TASK GOAL: When responding, copy every record below exactly as it appears.

[Saved entries]

========

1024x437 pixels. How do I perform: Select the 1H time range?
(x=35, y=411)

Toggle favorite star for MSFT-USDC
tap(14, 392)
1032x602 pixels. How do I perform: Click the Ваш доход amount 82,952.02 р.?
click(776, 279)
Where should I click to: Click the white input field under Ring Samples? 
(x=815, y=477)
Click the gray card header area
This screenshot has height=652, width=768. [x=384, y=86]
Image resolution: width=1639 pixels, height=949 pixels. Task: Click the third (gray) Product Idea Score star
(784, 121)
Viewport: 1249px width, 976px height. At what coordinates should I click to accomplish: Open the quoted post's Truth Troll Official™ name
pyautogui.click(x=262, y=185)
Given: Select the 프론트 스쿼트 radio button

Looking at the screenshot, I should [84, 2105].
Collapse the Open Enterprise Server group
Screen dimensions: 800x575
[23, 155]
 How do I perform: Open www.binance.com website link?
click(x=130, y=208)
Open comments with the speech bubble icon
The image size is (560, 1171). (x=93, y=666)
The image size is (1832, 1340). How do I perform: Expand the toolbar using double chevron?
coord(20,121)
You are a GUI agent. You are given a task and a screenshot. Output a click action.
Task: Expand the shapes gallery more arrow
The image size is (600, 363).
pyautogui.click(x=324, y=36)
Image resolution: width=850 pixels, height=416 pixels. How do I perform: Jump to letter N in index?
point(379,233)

========

SOLUTION TO THE PROBLEM:
1024x437 pixels. How do I perform: Select the 1H time range?
(x=35, y=411)

Toggle favorite star for MSFT-USDC
tap(14, 392)
1032x602 pixels. How do I perform: Click the Ваш доход amount 82,952.02 р.?
click(776, 279)
Where should I click to: Click the white input field under Ring Samples? 
(x=815, y=477)
Click the gray card header area
This screenshot has height=652, width=768. [x=384, y=86]
Image resolution: width=1639 pixels, height=949 pixels. Task: Click the third (gray) Product Idea Score star
(784, 121)
Viewport: 1249px width, 976px height. At what coordinates should I click to accomplish: Open the quoted post's Truth Troll Official™ name
pyautogui.click(x=262, y=185)
Given: Select the 프론트 스쿼트 radio button

Looking at the screenshot, I should [84, 2105].
Collapse the Open Enterprise Server group
Screen dimensions: 800x575
[23, 155]
 How do I perform: Open www.binance.com website link?
click(x=130, y=208)
Open comments with the speech bubble icon
The image size is (560, 1171). (x=93, y=666)
The image size is (1832, 1340). How do I perform: Expand the toolbar using double chevron?
coord(20,121)
You are a GUI agent. You are given a task and a screenshot. Output a click action.
Task: Expand the shapes gallery more arrow
The image size is (600, 363).
pyautogui.click(x=324, y=36)
Image resolution: width=850 pixels, height=416 pixels. How do I perform: Jump to letter N in index?
point(379,233)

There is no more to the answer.